19 Unified validity and threats

In the early 1980s, the three types of validity were reconceptualized as a single construct validity (e.g., Messick 1980). This reconceptualization clarifies how content and criterion evidence do not, on their own, establish validity. Instead, both contribute to an overarching evaluation of construct validity. The literature has also clarified that validation is an ongoing process, where evidence supporting test use is accumulated over time from multiple sources. As a result, validity is a matter of degree instead of being evaluated as a simple and absolute yes or no.

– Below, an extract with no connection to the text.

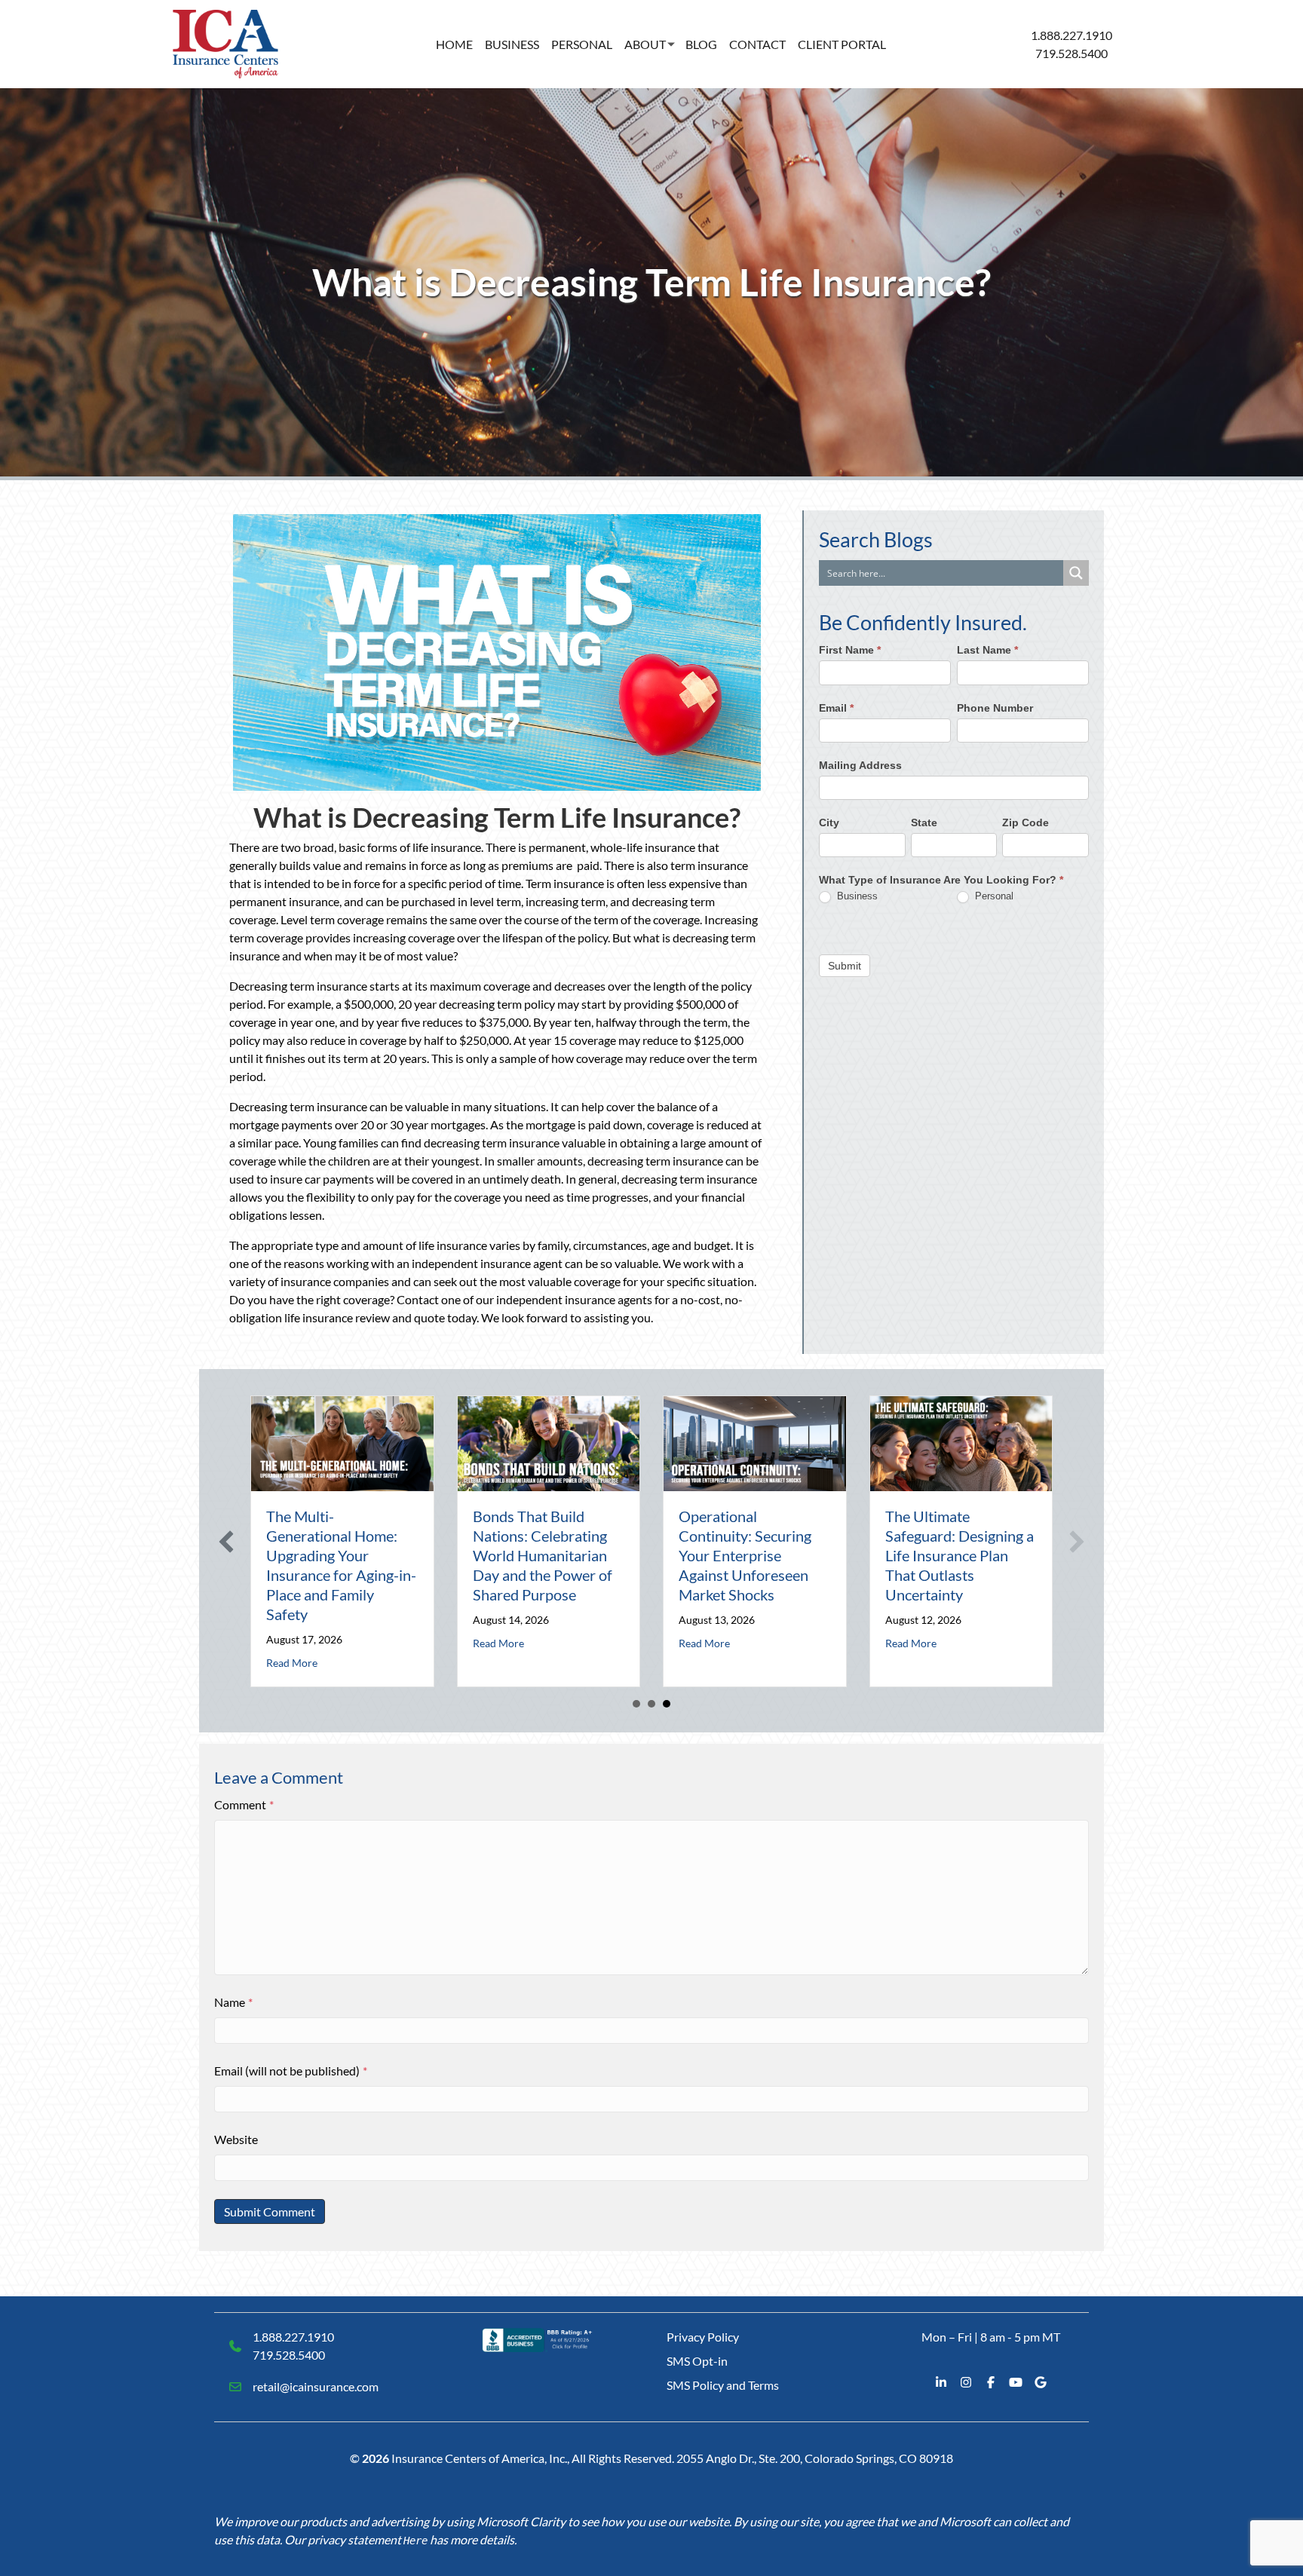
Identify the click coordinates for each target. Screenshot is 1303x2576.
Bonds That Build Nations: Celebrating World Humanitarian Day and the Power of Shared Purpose (542, 1555)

As should be clear, scores are valid measures of a construct when they accurately represent the construct. When they do not, they are not valid. Two types of threats to content validity were mentioned previously. These are content underrepresentation and content misrepresentation. These can both be extended to more broadly refer to construct underrepresentation and construct misrepresentation. In the first, we fail to include all aspects of the construct in our test. In the second, our test is impacted by variables or constructs other than our target construct, including systematic and random error. And in both, we introduce construct irrelevant variance into our scores.

Construct underrepresentation and misrepresentation can both be identified using a test outline. If the content domain is missing an important aspect of the construct, or the test is missing an important aspect of the content domain, the outline should make it apparent. Subject matter experts provide an external evaluation of these issues. Unfortunately, the construct is often underrepresented or misrepresented by individual items, and item-level content information is not provided in the test outline. As a result, the test development process also involves item-level reviews by subject matter experts and others who provide input on potential bias and unreliability at the item level.

Underrepresenting or misrepresenting the construct in a test can have a negative impact on testing outcomes, both at the item level and the test level. Item bias refers to differential performance for subgroups of individuals, where the performance difference is not related to true differences in ability or trait. An item may address content that is relevant to the content domain, but it may do so in a way that is less easily understood by one group than another. For example, in educational tests, questions often involve word problems that provide context to an application. This context may address material, for example, a vacation to the beach, that is more familiar to students from a particular region, for example, coastal areas. This item might be biased against students who less familiar with the context because they don’t live near the beach. Given that we aren’t interested in measuring proximity to coastline, this constitutes test bias that reduces the validity of our test scores.

Other specific results of invalid test scores include misplacement of students, misallocation of funding, and implementation of programs that should not be implemented. Can you think of anything else to add to the list? What are some practical consequences of using test scores that do not measure what they purport to measure?